─── Selection

CMA perspective on “visibility as a system”: Demystify the App Store.
4) Keyword strategy (clusters, intent, adjacency)
Keyword work is where most teams overcomplicate. The goal is not to collect a giant list. The goal is to build intent clusters that map to real user motivations.
4.1 Build intent clusters
- Category terms: the broad “why I’m here” intent.
- Feature terms: the “how it works” intent.
- Outcome terms: the “what I want to achieve” intent (often highest conversion).
- Competitor adjacency: terms where you can credibly be considered.
4.2 Prioritise “close enough to win”
For most teams, the highest ROI is often in queries where you already have some visibility (e.g., positions 10–30) and can win with better conversion.
- Keyword: macro tracker — search score 48, max est. daily impressions 2,967. Example ranking: MyFitnessPal ranks #4.
- Keyword: sleep tracker — search score 47, max est. daily impressions 2,790. Example ranking: Sleep Cycle ranks #3.
- Keyword: travel money — search score 3, max est. daily impressions 186. Example ranking: Revolut ranks #10.

──────
─── Raw records

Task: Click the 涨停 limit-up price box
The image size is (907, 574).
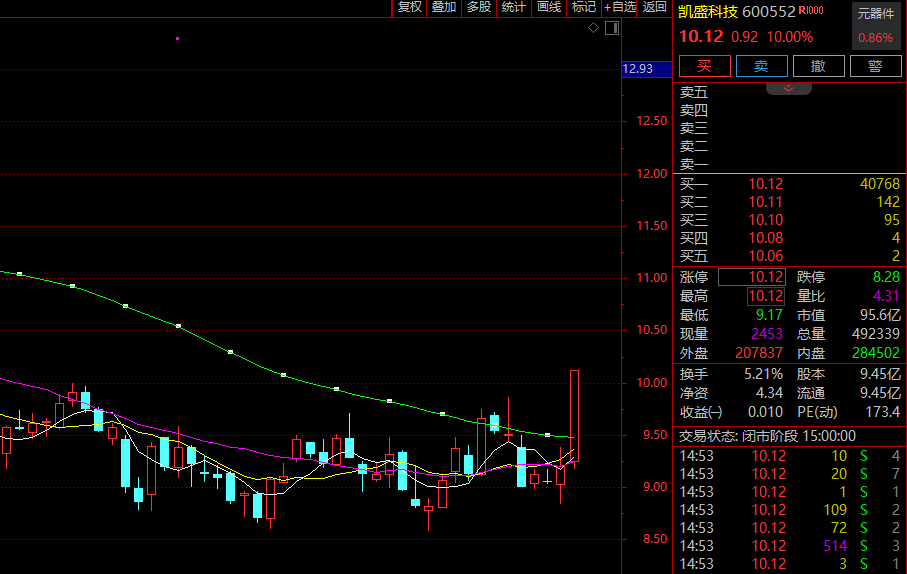Action: point(752,277)
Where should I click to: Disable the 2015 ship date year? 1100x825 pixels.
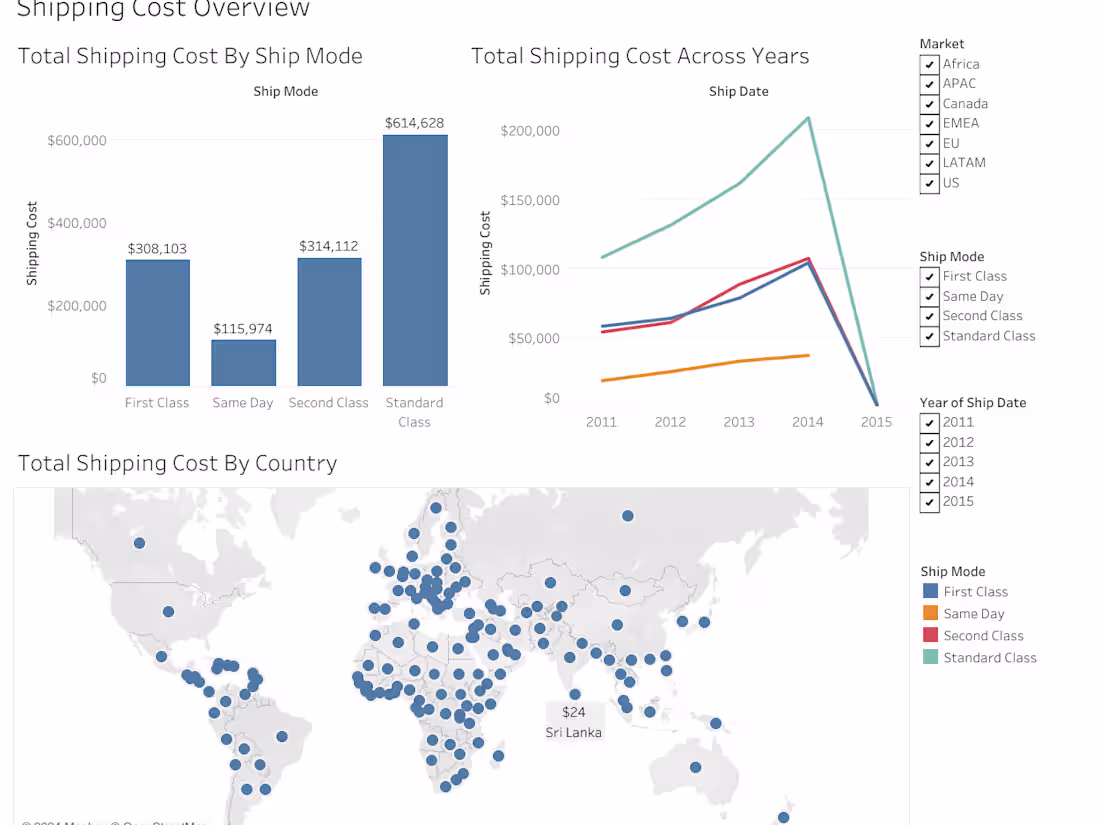[x=929, y=502]
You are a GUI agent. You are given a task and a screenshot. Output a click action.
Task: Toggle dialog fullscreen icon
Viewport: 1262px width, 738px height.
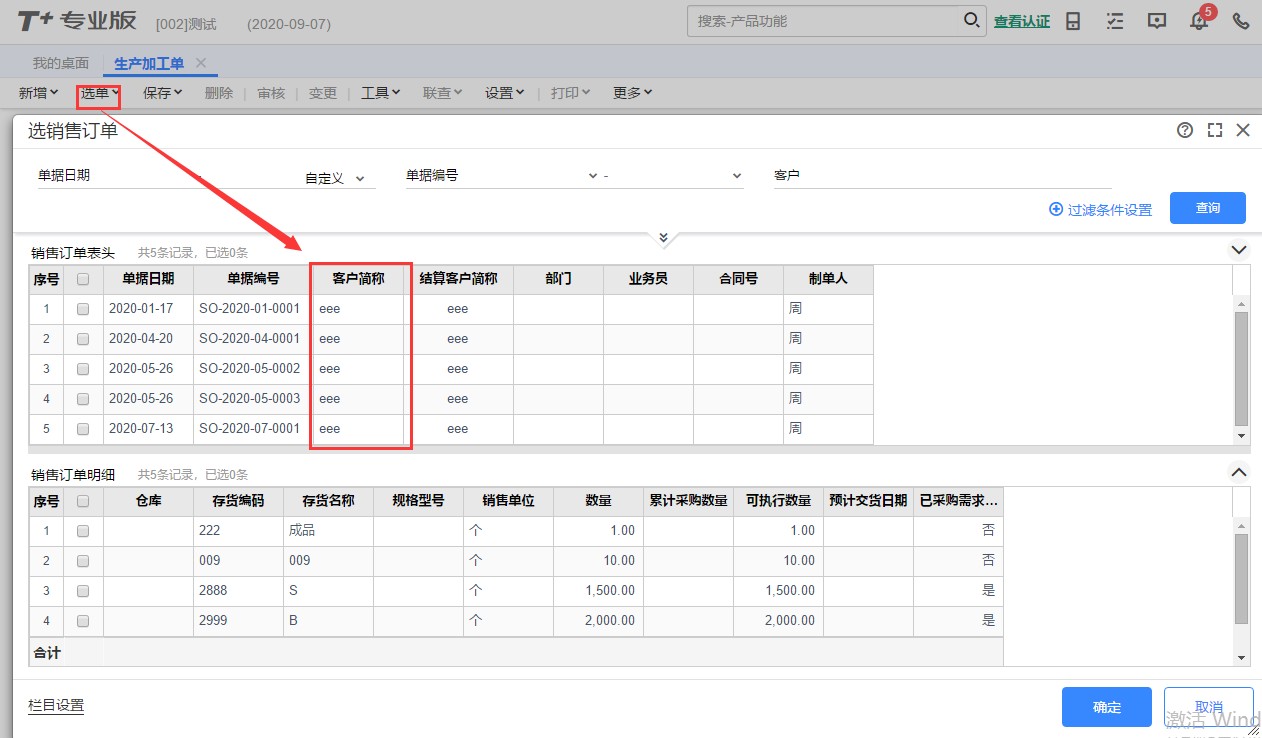pos(1215,130)
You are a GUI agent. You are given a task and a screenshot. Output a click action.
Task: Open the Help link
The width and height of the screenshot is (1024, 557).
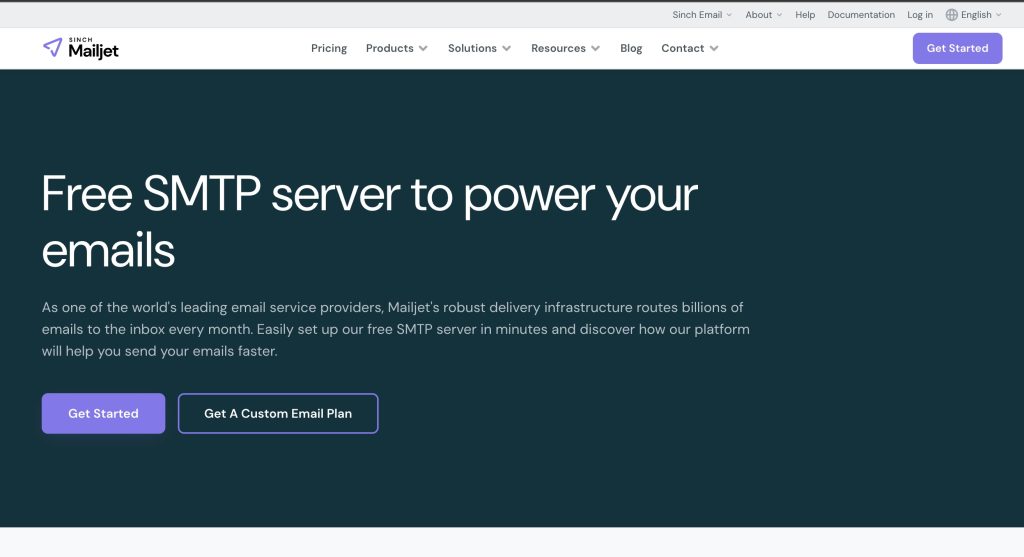coord(805,15)
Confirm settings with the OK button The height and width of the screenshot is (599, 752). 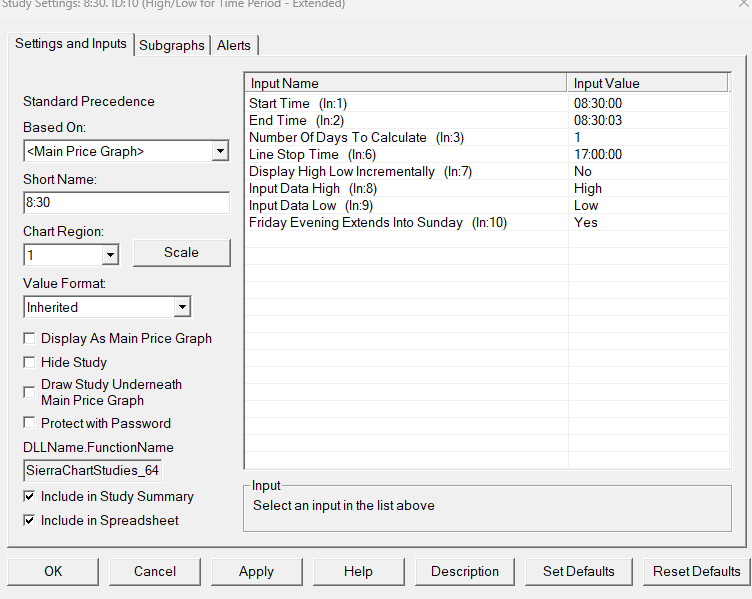(53, 572)
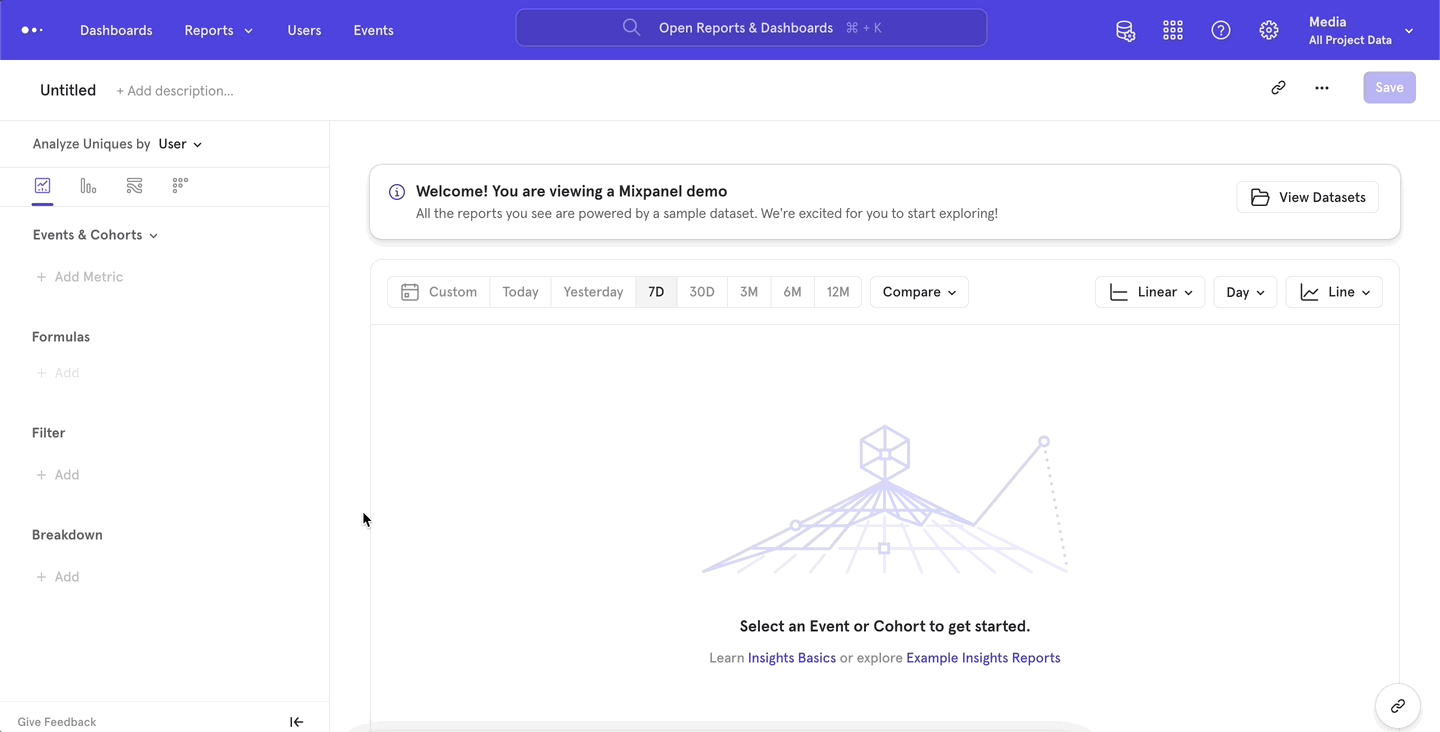Image resolution: width=1440 pixels, height=732 pixels.
Task: Go to the Dashboards menu item
Action: click(116, 30)
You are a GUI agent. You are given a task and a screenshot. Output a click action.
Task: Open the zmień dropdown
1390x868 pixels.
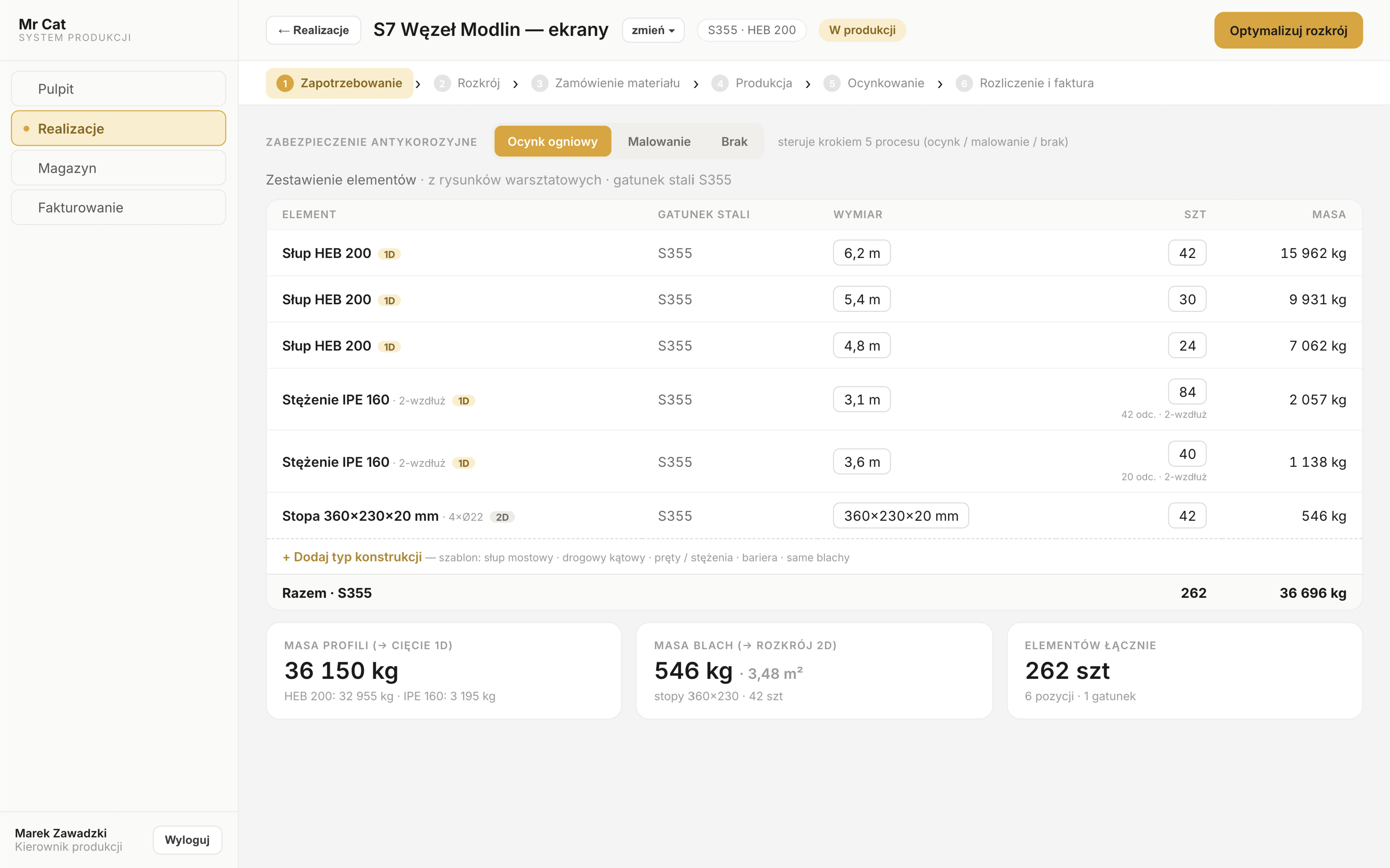[x=653, y=30]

──────

▸ What to do
Retype the passage of the keyword strategy text that begins with the words containing "4.1 Build intent" and ends with "with better conversion.". The material comes from a source separate from the keyword strategy text.

▸ Exercise result
4.1 Build intent clusters
- Category terms: the broad “why I’m here” intent.
- Feature terms: the “how it works” intent.
- Outcome terms: the “what I want to achieve” intent (often highest conversion).
- Competitor adjacency: terms where you can credibly be considered.
4.2 Prioritise “close enough to win”
For most teams, the highest ROI is often in queries where you already have some visibility (e.g., positions 10–30) and can win with better conversion.